> **What needs to be done**: Go to the line below that contains "Where should I". From there to the end of the records, reproduce each line exactly, except the pictures.
<<<<
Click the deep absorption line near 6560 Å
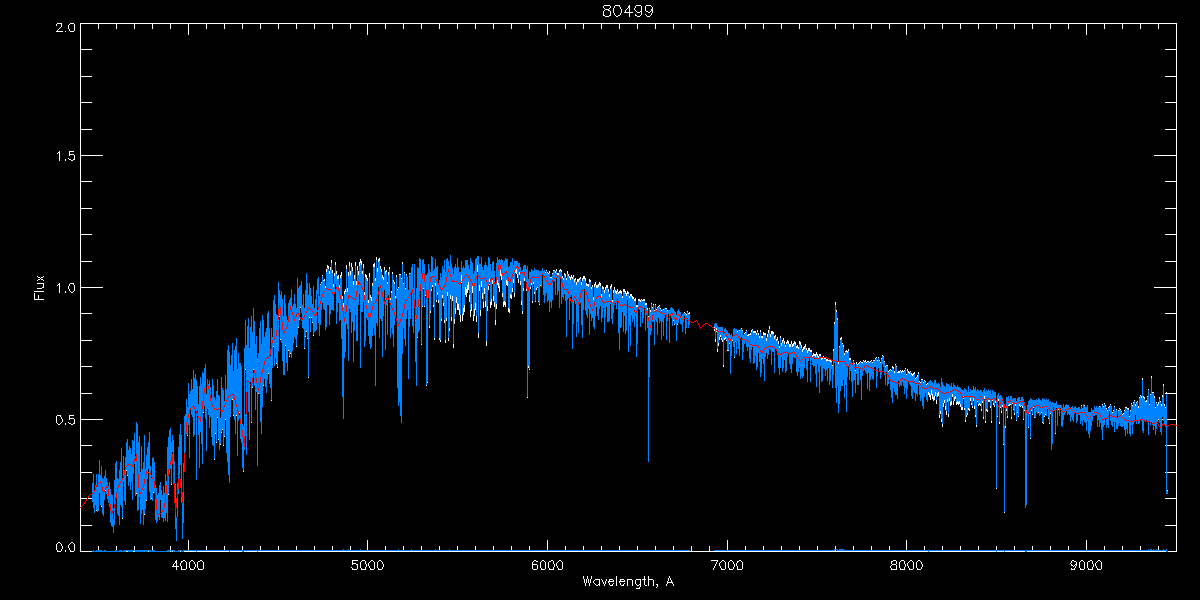The width and height of the screenshot is (1200, 600). (x=648, y=460)
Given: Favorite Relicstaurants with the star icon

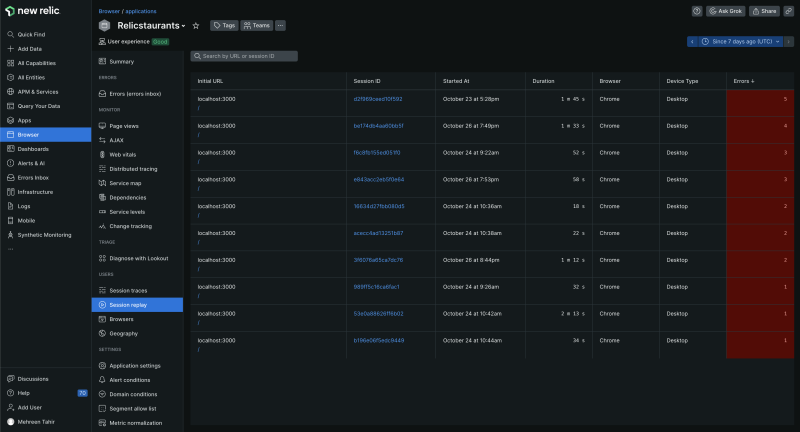Looking at the screenshot, I should 196,25.
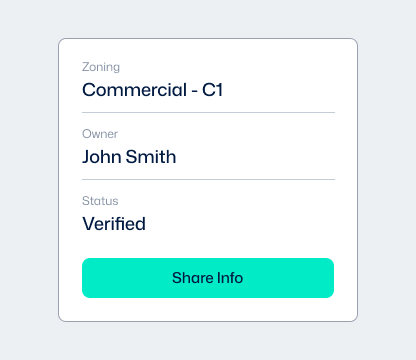Click the divider line below Commercial - C1

pyautogui.click(x=208, y=113)
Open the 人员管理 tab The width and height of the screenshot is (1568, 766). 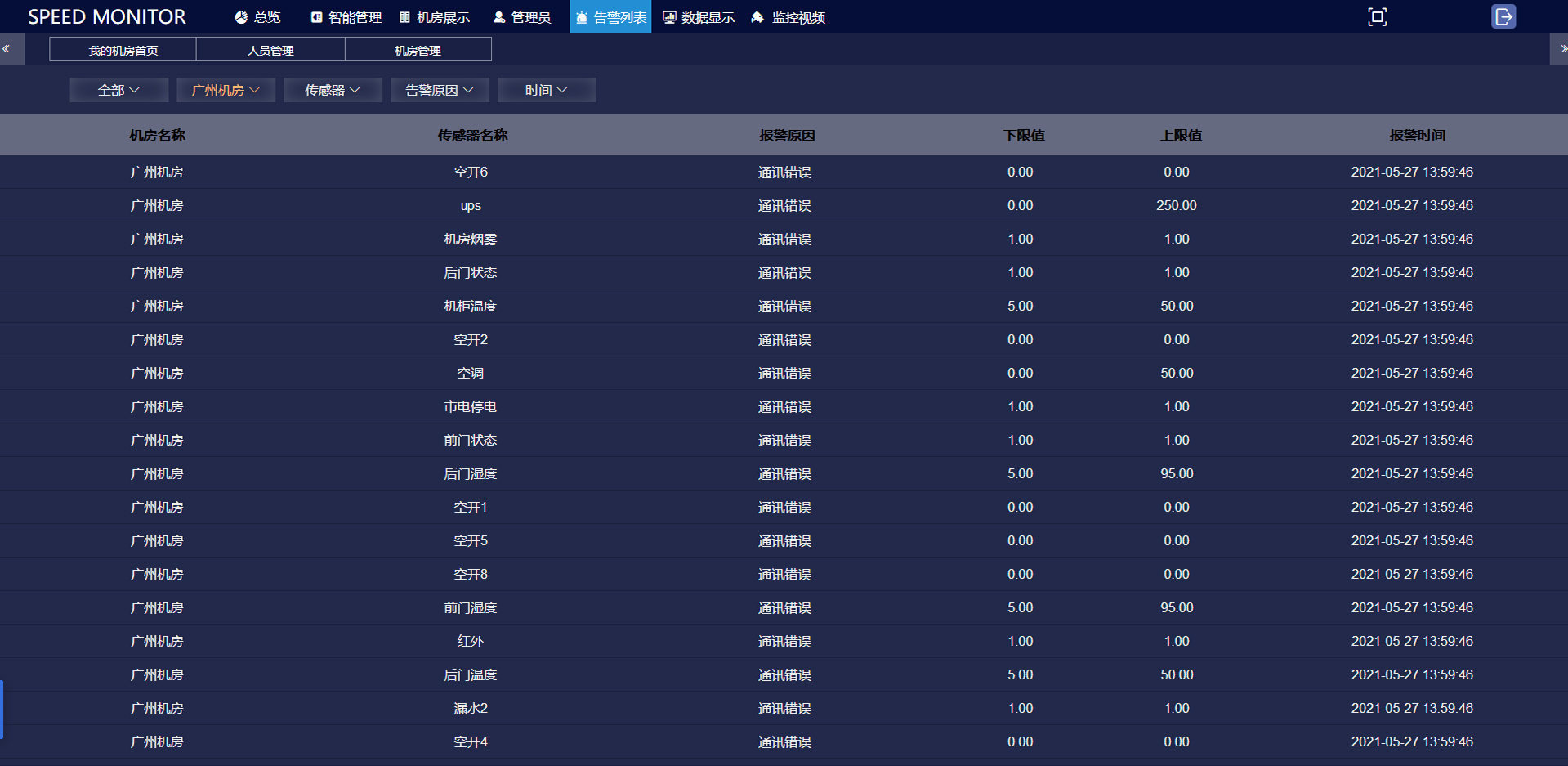(270, 50)
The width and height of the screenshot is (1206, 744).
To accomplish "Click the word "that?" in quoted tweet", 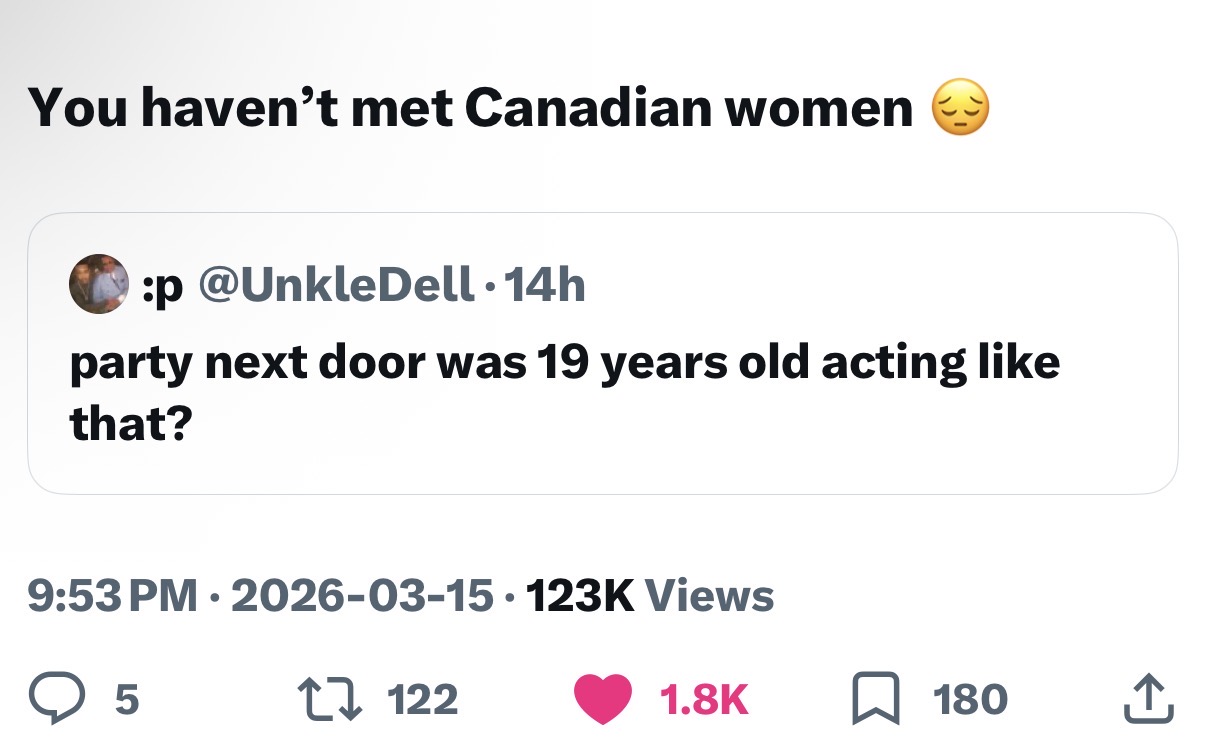I will pos(130,424).
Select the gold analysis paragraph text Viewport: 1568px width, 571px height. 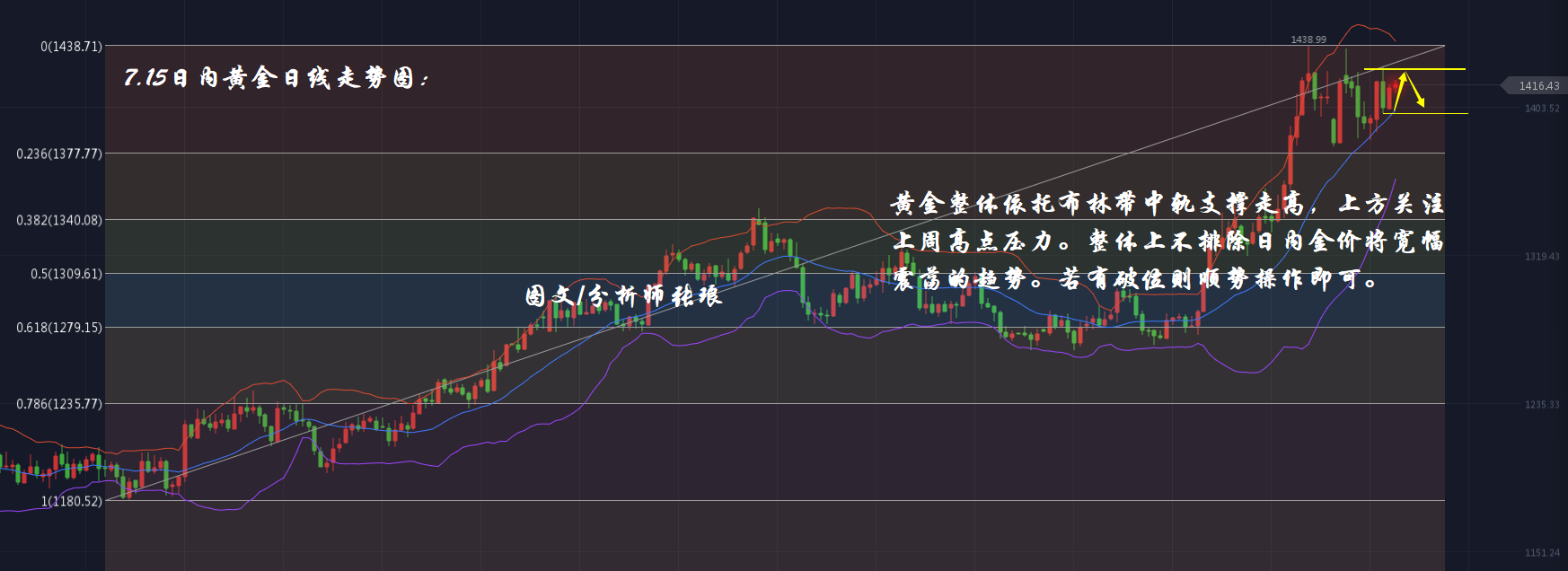(1167, 242)
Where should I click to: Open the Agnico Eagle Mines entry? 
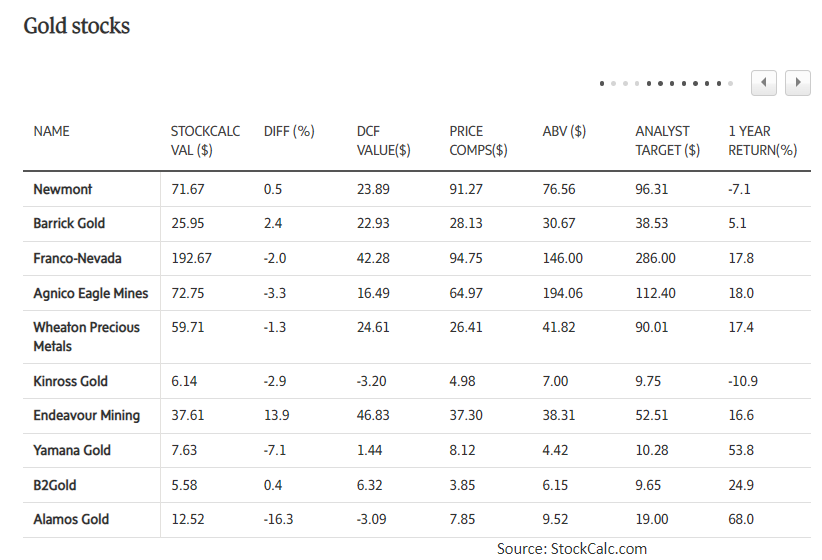tap(91, 293)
>>>>
> **Worked solution**:
Where should I click to: Open the Agnico Eagle Mines entry? 
tap(91, 293)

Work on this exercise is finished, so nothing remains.